In the Romanian language, we have the A-breve letter "ă" (https://en.wikipedia.org/wiki/%C4%82), but, unfortunately, IMDB does not allow it:

The Unicode character at code point 259 [ă] is not supported.

Since we should be able to use this common letter for Romanian titles, please add support for it.

Note: This comment was created from a merged conversation originally titled Make the website inclusive for the Romanian language

3 Messages

 • 

70 Points

We're based in New Zealand and the Māori language uses macrons over letters to denote a longer vowel sound. At the moment in the list of special characters the closest thing I can find is the tilda (wiggly line above a letter) but that's not technically correct and it should be a macron. I would like to suggest that special vowels with macrons be added to the special characters list. In Te Reo Māori (the Māori language) a macron can change the meaning of a word.
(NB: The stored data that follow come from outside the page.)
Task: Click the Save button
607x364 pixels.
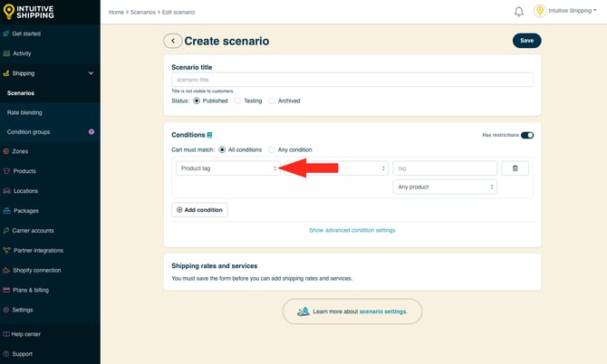Action: [526, 41]
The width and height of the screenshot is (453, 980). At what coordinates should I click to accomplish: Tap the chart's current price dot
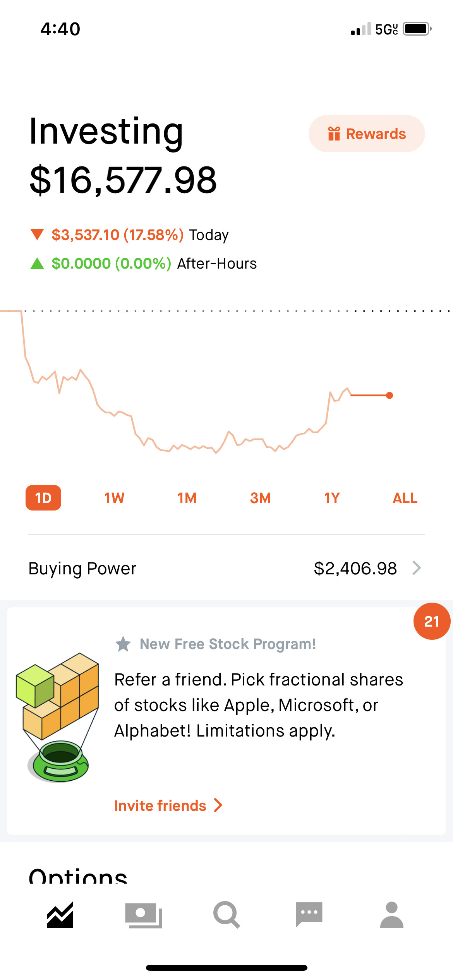(390, 395)
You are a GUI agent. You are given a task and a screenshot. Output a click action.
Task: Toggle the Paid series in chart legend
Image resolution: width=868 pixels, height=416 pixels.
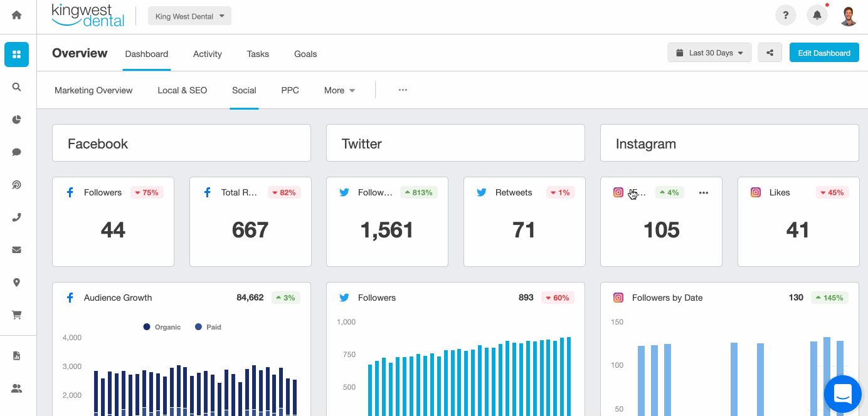(x=208, y=327)
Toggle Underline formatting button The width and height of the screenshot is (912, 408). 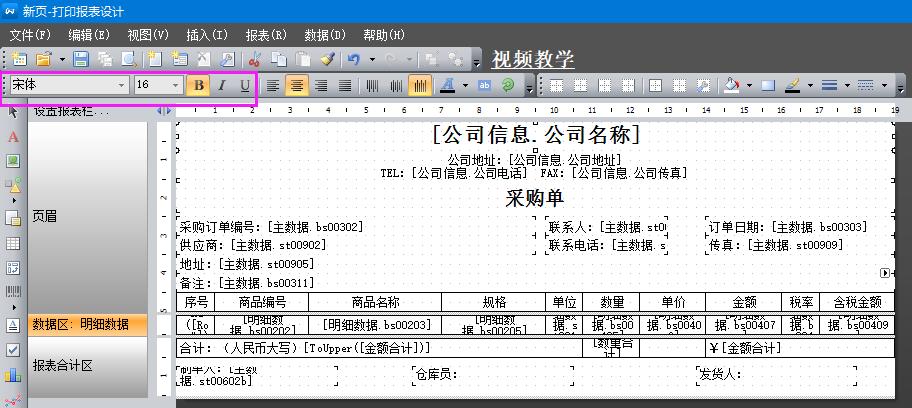click(244, 86)
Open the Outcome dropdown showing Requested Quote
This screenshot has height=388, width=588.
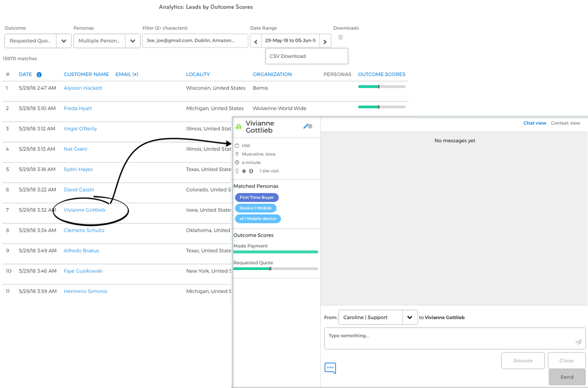click(x=38, y=41)
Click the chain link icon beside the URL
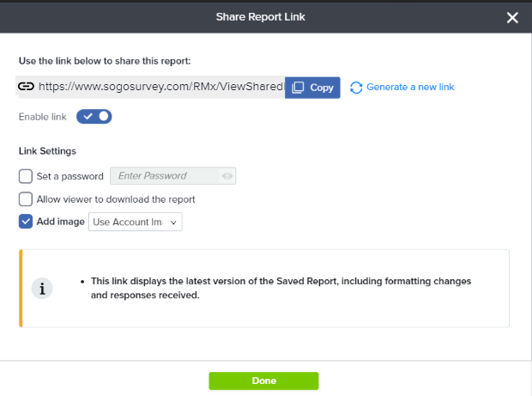Screen dimensions: 532x396 click(26, 87)
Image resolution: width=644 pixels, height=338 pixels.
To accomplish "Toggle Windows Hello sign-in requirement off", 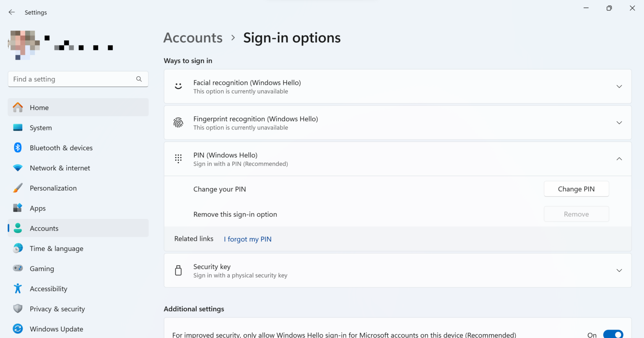I will click(x=613, y=334).
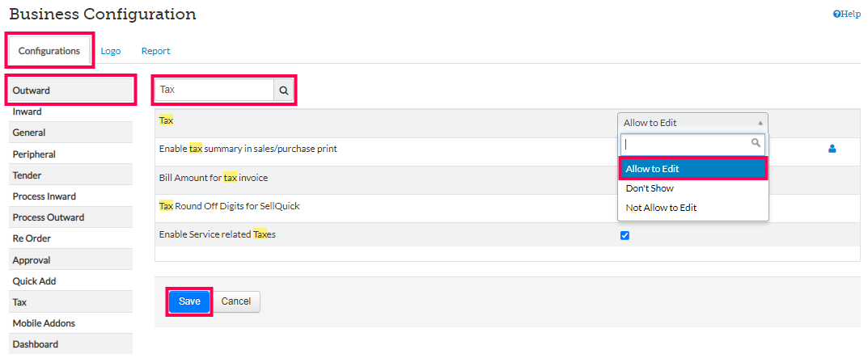
Task: Select the Configurations tab
Action: tap(49, 51)
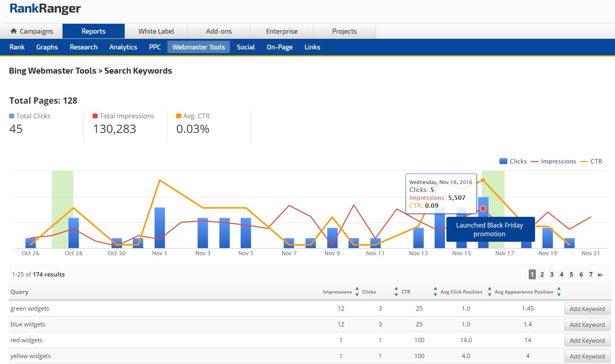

For example from the film industry - the famous wētā workshop should be spelt with macrons over the e and the a, and is the name of an insect. Without the macrons weta means excrement. Quite the different meaning from two little lines!

Note: This comment was created from a merged conversation originally titled Macrons to be added to special characters

2 Messages

 • 

70 Points

2 months ago

It isn't fair that other language's alphabet characters are accepted for the Alternative Titles but not Latvian. These are the Latvian alphabet characters that weren't accepted for the Alternative Titles. Ā, Č, Ē, Ģ, Ī, Ķ, Ļ , Ņ, Š, Ū, Ž, ā , č, ē, ģ, ī, ķ, ļ, š, ū, ž. IMDb please accept all Latvian alphabet characters for the Alternative Titles. 
Note: This comment was created from a merged conversation originally titled Accept all Latvian Alphabet characters for the Alternative Titles

Champion

 • 

1.9K Messages

 • 

92.6K Points

Unfortunately this is not a simple change.

The problem is that IMDb was begun very early in the internet period, when 8-bit data was fairly new. IMDb was designed to support only the Latin-1 code page, which does not include all the characters required for non Western European languages.

Because the current update system has become very complex, simply switching to a scheme that supports 16-bit code (like UTF-8) was considered too likely to cause problems. Some of the high-level extended ASCII characters were (are) used as control characters, and it is possible that a Unicode character could break the update routines.  Moving to Unicode would require a complete review of the entire software.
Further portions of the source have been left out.